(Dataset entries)
[Start of section]

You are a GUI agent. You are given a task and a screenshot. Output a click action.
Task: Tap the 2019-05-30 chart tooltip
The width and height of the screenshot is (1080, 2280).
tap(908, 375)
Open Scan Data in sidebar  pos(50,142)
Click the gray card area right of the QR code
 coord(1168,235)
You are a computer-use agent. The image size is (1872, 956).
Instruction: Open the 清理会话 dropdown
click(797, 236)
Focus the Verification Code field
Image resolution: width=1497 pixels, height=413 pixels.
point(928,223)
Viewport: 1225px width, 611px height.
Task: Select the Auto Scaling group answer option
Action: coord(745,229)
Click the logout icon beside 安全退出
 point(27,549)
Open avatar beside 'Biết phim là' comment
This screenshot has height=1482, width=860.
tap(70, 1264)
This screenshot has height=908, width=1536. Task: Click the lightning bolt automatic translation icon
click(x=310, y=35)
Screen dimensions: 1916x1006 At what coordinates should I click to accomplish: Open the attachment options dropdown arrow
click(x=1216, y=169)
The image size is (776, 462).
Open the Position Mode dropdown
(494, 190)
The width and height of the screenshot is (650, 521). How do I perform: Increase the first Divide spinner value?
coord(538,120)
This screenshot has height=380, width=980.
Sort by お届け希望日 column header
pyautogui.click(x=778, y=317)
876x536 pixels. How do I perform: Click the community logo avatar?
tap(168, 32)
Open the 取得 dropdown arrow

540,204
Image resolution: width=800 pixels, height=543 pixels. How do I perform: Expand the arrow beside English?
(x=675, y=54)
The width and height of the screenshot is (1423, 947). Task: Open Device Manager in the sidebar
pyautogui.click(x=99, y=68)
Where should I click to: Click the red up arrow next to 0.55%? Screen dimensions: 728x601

[End of section]

• [WHAT THE EXERCISE ASKS]: Of the lines above, show those in which "agent" appears.

• [ANSWER FOR THIS EXERCISE]:
You are a GUI agent. You are given a task and a screenshot. Output a click action.
You are a computer-use agent. The image size is (1872, 956).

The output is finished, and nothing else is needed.